Sunday, January 14, 2018

A JavaScript 1.2 Calendar and Clock, Part 5

Blog Entry #387

We'll finish off the js-caltop1.html document's scripts[2] script in today's post. I've done some homework on that mysterious code in the compute( ) function and I've got it all pretty well sorted out at this point - here we go...

**More on the line form**

A proper discussion of the compute( ) function obliges us to flesh out the line form that code-wise surrounds it.

As detailed earlier in this series, the line form contains five hidden controls and the push button.
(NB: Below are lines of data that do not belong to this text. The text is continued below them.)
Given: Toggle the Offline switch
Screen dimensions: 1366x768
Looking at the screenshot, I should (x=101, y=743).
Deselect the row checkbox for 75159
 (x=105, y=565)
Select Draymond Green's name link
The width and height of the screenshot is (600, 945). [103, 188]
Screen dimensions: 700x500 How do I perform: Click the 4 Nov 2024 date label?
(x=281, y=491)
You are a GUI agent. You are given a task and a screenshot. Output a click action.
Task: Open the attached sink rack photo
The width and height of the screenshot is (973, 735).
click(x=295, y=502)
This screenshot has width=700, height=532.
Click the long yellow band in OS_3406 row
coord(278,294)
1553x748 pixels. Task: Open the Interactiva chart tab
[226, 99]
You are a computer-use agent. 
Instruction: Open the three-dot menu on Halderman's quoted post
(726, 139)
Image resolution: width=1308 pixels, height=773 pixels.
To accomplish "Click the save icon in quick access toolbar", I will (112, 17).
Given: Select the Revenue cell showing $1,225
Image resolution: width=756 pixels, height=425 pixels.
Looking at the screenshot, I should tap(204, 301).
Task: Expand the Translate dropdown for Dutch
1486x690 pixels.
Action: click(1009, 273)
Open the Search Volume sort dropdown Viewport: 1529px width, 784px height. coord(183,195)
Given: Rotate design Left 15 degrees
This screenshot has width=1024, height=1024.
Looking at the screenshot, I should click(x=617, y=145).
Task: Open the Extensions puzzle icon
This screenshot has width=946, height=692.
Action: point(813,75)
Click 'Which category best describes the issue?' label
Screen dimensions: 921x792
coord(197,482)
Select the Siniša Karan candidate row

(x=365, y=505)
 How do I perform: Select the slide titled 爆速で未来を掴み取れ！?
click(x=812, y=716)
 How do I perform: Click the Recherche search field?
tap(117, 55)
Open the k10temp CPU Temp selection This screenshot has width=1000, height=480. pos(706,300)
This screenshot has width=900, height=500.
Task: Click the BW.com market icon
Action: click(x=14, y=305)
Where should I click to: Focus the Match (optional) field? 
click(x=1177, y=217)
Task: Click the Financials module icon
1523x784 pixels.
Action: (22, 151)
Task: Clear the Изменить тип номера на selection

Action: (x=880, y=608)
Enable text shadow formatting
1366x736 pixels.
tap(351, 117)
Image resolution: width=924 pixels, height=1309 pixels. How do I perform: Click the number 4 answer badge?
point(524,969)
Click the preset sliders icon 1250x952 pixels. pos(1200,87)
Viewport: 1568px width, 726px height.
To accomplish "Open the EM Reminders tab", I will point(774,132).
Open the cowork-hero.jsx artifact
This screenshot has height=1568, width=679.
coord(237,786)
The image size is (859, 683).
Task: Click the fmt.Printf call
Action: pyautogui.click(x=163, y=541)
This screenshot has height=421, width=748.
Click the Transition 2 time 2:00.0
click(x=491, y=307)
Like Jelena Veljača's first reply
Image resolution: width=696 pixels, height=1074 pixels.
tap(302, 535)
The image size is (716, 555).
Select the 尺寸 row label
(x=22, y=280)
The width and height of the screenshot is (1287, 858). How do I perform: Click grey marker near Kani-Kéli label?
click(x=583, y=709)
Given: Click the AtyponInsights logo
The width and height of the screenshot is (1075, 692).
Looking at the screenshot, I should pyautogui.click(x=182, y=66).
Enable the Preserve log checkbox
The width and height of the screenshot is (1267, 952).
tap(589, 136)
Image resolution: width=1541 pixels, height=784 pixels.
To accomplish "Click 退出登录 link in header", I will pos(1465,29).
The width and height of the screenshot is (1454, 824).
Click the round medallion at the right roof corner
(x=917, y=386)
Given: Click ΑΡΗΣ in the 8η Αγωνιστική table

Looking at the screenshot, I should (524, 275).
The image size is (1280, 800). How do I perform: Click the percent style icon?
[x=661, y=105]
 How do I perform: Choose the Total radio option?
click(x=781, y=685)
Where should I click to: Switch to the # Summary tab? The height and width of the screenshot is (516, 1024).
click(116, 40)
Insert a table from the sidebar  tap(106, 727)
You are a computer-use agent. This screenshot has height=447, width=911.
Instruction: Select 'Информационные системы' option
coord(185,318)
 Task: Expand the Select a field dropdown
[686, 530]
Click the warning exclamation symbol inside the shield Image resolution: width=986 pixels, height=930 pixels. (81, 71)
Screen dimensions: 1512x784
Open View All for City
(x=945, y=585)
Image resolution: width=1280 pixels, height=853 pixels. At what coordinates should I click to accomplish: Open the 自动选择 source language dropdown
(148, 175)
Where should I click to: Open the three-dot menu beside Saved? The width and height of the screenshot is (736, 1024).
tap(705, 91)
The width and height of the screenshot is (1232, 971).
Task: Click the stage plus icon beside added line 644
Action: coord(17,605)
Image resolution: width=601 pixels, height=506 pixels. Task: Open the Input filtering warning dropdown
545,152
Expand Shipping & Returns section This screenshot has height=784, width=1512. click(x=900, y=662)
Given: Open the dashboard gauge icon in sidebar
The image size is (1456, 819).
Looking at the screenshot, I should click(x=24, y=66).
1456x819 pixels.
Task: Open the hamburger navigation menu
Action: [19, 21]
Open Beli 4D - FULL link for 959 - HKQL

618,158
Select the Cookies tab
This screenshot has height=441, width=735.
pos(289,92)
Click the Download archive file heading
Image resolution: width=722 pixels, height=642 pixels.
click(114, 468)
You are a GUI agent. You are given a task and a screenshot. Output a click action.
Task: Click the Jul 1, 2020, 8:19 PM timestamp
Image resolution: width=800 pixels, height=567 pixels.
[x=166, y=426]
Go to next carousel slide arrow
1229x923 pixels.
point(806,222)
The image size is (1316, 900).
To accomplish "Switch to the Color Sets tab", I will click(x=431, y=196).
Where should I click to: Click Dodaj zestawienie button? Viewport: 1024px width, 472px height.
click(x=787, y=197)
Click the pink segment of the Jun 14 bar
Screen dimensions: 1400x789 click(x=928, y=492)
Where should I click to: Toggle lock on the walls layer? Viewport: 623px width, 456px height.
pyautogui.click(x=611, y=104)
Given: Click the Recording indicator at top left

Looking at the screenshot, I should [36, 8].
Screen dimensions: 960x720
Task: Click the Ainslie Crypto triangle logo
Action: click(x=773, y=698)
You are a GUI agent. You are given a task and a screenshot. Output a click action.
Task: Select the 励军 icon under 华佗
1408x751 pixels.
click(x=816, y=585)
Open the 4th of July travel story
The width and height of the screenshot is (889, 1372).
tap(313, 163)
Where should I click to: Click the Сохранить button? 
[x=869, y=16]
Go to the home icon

The hidden part of the form is written JavaScriptically via a document.write( ) command that appears

(a) after a

`t = new Date( );`

constructor, whose t Date provides values for the form's month and year fields, and(b) before the compute( ) function

in the scripts[2] script.

The button and the line form's closing

`</form>`

tag, and the cells[2] table cell that contains them, are written as normal HTML that appears outside and after the scripts[2] script.We can code the line form more cleanly if we put all of it in the cells[2] cell and separate its HTML and JavaScript as follows:

`<td id="rightTd">`

<form name="line">

<input name="res" type="hidden">

<input name="day" type="hidden" value="1">

<input name="month" type="hidden">

<input name="year" type="hidden">

<input name="result" type="hidden">

<input name="butt" type="button" value=" Show Calendar " onclick="compute(this.form); window.open('js-calbot2.html', target='frame2');">

</form>

<script type="text/javascript">

var t = new Date( );

document.line.month.value = t.getMonth( ) + 1;

document.line.year.value = "19" + t.getYear( );

</script>

</td>

In the compute( ) function, we will use the values of the day, month, and year fields to find the starting day of the week for a given month; this determination will enable us to build a calendar for the month from scratch in the frame2 frame.

**compute( ) it**

References

(1) The compute( ) code is based on an algorithm developed by Kim Larsen in a 1995 "Computing the Day of the Week" article; the compute( ) code differs slightly from Larsen's algorithm in that the former is pegged to a 0 = Saturday to 6 = Friday week whereas the latter is pegged to a 0 = Monday to 6 = Sunday week.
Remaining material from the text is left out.